ARS diamankan petugas pada Senin dini hari (16/2/2026) di wilayah Kota Sibolga. Penangkapan ini dilakukan berdasarkan Laporan Polisi nomor: LP/B/40/I/2026/SPKT/RES TAPTENG/POLDASU yang dilaporkan oleh korban, Lahmuddin Simanjuntak (51), pada akhir Januari 2026.
Peristiwa pencurian ini pertama kali diketahui korban pada Jumat (30/1/2026) pagi sekitar pukul 08.00 WIB. Saat hendak membuka toko, korban mendapati kunci pintu dalam keadaan rusak. Setelah diperiksa, sejumlah barang dagangan telah raib, di antaranya 35 tabung gas berbagai ukuran (3kg, 5kg, dan 12kg), 25 kg gula pasir, 4 sak semen, dan 2 ember cat ukuran 25 kg. Akibat kejadian tersebut, korban mengalami kerugian materil yang ditaksir mencapai Rp 10.000.000,- (Sepuluh Juta Rupiah).
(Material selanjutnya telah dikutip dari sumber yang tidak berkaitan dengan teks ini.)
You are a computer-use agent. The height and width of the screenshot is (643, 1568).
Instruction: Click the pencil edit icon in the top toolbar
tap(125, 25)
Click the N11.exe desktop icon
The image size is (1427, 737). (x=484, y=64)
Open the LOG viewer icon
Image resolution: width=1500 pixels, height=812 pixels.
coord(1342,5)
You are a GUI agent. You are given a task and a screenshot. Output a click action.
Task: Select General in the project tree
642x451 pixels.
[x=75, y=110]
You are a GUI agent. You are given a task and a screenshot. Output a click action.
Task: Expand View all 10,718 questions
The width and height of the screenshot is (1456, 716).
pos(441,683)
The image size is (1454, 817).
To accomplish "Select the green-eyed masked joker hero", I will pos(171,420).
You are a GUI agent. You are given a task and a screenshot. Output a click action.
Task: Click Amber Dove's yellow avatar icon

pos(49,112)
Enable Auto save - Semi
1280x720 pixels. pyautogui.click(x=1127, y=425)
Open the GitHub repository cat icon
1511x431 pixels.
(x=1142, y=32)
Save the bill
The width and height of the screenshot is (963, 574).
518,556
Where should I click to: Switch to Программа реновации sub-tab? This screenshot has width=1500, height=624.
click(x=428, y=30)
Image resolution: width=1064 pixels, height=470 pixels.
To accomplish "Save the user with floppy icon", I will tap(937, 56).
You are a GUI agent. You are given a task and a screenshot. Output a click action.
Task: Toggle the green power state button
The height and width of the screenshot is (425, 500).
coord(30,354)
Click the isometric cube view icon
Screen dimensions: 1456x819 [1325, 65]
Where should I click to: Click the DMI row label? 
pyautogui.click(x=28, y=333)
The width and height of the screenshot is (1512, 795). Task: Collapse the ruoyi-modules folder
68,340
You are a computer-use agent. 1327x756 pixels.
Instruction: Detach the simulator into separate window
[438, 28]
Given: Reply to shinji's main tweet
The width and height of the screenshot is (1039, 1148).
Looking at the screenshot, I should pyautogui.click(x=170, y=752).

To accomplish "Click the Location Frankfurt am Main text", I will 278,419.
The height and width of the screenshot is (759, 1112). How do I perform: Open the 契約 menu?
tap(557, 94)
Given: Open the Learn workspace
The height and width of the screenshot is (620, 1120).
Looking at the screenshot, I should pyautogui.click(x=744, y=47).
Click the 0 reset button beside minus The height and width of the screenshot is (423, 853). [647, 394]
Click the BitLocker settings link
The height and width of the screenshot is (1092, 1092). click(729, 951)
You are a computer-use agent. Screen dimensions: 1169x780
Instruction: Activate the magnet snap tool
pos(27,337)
"Dugaan mengarah kepada ARS yang merupakan putra kandung korban dan selama ini tinggal serumah," ungkap Kasat Reskrim Polres Tapanuli Tengah, Iptu Dian AP, S.H.
Penangkapan bermula saat tim menerima informasi keberadaan terduga pelaku di seputaran Kota Sibolga pada pukul 03.15 WIB. Petugas segera bergerak cepat dan berhasil mengamankan ARS tanpa perlawanan.
"Hasil interogasi awal, terduga pelaku mengakui perbuatannya. Namun, ia tidak beraksi sendirian, melainkan dibantu oleh dua orang rekannya berinisial J dan E," ujar Iptu Dian AP.
Barang-barang hasil curian tersebut diketahui telah dijual oleh para pelaku di beberapa titik di wilayah Pandan dan Sibolga. Saat ini, ARS telah dibawa ke Mapolres Tapanuli Tengah untuk menjalani pemeriksaan intensif.
Pihak Sat Reskrim tengah melakukan langkah-langkah hukum lebih lanjut, antara lain pengejaran terhadap dua terduga pelaku lain (J dan E) yang identitasnya telah dikantongi, pencarian barang bukti hasil kejahatan yang telah dijual, dan pelaksanaan gelar perkara untuk menentukan proses hukum selanjutnya.
Kepolisian mengimbau masyarakat untuk tetap waspada dan segera melaporkan tindakan mencurigakan di lingkungan sekitar guna menjaga kondusifitas Kamtibmas di wilayah hukum Polres Tapanuli Tengah.